Excerpt to read =
_ _ _ _ _

San Antonio Express-News (Sunday)
Researcher maps emotions in ‘Atlas of the Heart’
Like many of us, Brené Brown has been living a somewhat socially distant life at home in Houston as the pandemic runs its course.
The New York Times bestselling author and University of Houston research professor is also a visiting professor at the McCombs School of Business at the University of Texas, where she has been teaching her “Dare to Lead” program. Aside from the travel to Austin, she’s been pretty much locked down.
“I think, maybe, I’ve been to two restaurants and sitting outside. My kids are back in school and playing sports, and we’re just careful, vaccinated and masked,” Brown said in a recent interview.
The pandemic has yielded a new book, “Atlas of the Heart: Mapping Meaningful Connection and the Language of Human Experience,” based on her 20 years of research. It takes a deep dive into emotions, the ones we have trouble naming and the ones we don’t know at all.
“Atlas of the Heart” is unlike any of Brown’s previous five bestsellers. It’s her first full-color book, with oversize type to emphasize the things we need to remember.
There are illustrations and a few personal items, like Brown’s 1984 letter titled, “Why we feel the pain we feel,” with a photo in which she’s wearing an asymmetrical bob haircut and hoop earrings.
It’s likely the guidebook so many need right now, when so many of us are emotional wrecks.

_ _ _ _ _

Required work =
a: In the article about Brené Brown's new book, how many years of research is "Atlas of the Heart" based on?
b: From the article about Brené Brown's new book, extract word for word the passage that opens with the words containing "The New York" and closes with "much locked down.".

_ _ _ _ _

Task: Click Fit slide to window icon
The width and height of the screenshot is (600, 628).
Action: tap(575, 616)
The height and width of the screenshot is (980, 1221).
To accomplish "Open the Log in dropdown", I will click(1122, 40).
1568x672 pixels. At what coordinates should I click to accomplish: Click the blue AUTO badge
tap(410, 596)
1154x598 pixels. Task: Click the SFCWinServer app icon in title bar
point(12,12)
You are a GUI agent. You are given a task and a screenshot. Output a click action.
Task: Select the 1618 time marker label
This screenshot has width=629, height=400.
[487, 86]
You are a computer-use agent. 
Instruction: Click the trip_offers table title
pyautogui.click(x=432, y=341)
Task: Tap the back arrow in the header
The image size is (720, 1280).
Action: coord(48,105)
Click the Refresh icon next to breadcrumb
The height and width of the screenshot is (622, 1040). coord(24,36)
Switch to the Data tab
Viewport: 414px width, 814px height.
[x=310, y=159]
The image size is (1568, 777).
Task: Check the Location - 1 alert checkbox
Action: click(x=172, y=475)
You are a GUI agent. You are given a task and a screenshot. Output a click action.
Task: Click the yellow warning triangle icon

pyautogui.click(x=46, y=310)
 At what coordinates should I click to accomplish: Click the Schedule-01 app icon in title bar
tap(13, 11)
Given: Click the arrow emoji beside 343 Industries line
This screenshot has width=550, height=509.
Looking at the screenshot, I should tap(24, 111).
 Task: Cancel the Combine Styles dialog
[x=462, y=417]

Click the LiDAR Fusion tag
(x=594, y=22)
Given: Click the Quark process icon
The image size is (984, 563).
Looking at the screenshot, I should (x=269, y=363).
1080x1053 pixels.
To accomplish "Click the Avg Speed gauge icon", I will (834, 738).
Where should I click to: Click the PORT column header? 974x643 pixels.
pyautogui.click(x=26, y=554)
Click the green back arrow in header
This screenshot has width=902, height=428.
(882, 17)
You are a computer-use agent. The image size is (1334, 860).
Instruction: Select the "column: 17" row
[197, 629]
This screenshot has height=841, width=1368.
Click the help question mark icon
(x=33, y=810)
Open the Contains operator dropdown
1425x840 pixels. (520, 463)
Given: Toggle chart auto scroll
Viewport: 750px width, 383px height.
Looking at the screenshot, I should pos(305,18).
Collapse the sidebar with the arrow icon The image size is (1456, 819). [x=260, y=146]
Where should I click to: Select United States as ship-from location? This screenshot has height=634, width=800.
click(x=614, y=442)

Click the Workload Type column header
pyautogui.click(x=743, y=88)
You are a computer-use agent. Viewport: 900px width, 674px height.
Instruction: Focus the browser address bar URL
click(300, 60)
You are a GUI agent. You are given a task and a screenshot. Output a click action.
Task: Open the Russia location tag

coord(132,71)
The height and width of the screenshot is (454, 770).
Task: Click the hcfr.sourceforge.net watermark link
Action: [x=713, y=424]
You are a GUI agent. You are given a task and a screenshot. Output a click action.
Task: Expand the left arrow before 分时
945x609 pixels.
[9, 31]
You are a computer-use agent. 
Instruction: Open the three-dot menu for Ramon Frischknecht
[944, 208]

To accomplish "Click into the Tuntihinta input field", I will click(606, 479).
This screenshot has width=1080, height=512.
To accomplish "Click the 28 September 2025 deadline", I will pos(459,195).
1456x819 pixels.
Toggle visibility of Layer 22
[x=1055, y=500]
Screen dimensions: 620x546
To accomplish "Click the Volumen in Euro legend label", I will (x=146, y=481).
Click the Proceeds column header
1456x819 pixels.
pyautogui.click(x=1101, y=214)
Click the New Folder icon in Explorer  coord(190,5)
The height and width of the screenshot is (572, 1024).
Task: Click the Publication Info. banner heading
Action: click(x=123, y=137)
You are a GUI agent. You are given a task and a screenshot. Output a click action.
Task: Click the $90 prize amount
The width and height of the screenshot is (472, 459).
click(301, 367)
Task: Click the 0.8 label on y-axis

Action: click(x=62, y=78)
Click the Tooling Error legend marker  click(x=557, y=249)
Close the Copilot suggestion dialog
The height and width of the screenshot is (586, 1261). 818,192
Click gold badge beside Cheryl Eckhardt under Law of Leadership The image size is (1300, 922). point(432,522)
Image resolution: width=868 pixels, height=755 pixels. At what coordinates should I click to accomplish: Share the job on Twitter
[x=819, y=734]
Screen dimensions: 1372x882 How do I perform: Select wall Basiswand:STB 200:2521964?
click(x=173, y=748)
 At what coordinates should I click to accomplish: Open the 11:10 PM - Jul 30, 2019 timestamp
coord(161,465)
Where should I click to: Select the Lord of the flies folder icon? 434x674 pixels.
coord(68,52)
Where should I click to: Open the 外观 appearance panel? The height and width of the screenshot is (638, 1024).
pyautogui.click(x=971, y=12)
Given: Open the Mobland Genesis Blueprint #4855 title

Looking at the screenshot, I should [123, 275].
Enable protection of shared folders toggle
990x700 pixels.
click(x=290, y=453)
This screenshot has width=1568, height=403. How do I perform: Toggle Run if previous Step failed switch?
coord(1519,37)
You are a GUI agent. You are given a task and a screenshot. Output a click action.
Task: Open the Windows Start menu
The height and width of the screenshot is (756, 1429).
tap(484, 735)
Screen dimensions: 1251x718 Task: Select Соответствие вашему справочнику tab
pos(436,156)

_ _ _ _ _

List of answers =
a: 20 years

b:
The New York Times bestselling author and University of Houston research professor is also a visiting professor at the McCombs School of Business at the University of Texas, where she has been teaching her “Dare to Lead” program. Aside from the travel to Austin, she’s been pretty much locked down.